The four ex-college friends from England embark on a hiking trip on Kungsleden (“King’s Trail”) in northern Sweden’s Sarek National Park. After one of them injures his knee in a fall, they decide on an alternate route through the woods that should cut their time in half. Even someone who’s never seen this type of movie before should guess that things soon go horribly awry, and sure enough they do. And they get continually worse because, as is the case with almost all horror movies, the plot moves forward via the characters’ idiot decisions.
So the flaws in this “Deliverance meets The Blair Witch Project” are in its script, which features horror clichés and bland, underdeveloped characters. The movie is very well-directed: it has a classy and stylish feel, makes excellent use of Romania’s misty mountain forests to create a truly eerie atmosphere, and utilizes sophisticated cinematic techniques to unsettle and scare its audience. It also has good production values and a monster that’s original-looking and truly scary. (And the monster is never shown in too much detail, which makes it even scarier.)
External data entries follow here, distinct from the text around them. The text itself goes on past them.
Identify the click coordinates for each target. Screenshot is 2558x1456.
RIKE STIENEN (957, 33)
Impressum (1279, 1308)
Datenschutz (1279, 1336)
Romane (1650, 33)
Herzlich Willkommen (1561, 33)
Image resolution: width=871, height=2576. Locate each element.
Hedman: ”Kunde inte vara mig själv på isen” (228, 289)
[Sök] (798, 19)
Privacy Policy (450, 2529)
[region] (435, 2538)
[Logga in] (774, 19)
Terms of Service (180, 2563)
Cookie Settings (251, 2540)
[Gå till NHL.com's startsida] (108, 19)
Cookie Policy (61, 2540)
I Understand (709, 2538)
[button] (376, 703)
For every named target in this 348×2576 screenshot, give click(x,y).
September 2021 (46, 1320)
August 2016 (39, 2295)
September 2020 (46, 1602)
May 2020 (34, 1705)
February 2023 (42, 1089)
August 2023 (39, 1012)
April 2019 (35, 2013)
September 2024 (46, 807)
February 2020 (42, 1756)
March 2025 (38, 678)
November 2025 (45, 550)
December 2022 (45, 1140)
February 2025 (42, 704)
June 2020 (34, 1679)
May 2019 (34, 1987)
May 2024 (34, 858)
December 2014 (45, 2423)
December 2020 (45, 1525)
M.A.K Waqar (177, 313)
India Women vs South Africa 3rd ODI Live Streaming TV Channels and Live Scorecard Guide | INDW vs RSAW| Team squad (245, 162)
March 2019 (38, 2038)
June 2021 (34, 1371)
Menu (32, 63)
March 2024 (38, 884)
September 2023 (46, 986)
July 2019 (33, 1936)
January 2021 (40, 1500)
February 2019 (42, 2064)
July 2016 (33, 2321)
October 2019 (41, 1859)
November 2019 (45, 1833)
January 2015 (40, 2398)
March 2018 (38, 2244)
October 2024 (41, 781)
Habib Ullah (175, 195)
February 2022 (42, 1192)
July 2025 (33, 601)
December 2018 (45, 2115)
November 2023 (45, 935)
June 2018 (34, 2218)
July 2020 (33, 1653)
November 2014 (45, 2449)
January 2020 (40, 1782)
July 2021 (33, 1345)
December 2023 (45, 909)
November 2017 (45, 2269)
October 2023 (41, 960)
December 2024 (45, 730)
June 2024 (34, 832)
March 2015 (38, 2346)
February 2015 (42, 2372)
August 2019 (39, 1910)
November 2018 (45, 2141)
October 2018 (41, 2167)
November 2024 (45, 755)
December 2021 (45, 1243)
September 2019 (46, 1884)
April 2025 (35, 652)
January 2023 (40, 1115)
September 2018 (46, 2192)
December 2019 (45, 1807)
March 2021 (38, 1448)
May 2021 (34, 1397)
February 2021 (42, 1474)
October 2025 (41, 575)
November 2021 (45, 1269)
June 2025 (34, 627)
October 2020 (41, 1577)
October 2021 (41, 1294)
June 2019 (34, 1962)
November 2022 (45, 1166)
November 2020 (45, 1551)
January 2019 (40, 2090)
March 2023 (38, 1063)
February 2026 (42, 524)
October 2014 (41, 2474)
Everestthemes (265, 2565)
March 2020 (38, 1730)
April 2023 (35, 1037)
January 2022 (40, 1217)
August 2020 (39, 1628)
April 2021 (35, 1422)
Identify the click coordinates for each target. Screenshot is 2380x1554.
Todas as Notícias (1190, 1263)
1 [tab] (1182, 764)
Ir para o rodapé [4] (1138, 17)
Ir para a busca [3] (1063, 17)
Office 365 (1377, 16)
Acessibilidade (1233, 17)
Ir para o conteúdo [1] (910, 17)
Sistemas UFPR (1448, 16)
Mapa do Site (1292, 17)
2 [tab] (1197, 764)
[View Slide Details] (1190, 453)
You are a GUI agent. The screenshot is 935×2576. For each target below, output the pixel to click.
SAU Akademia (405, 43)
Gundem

Thus, The Ritual disappoints not from being bad but from not living up to its potential. It’s a fairly good movie that could’ve been a solidly good movie if only its script had been doctored. The characters should’ve been made quirkier and more likeable, their interactions should’ve been made more interesting, and their deaths should’ve been made more horrifying. And the movie should’ve explored further the effects on the four protagonists of the pre-story murder of their friend, which would’ve given the story more psychological and thematic depth.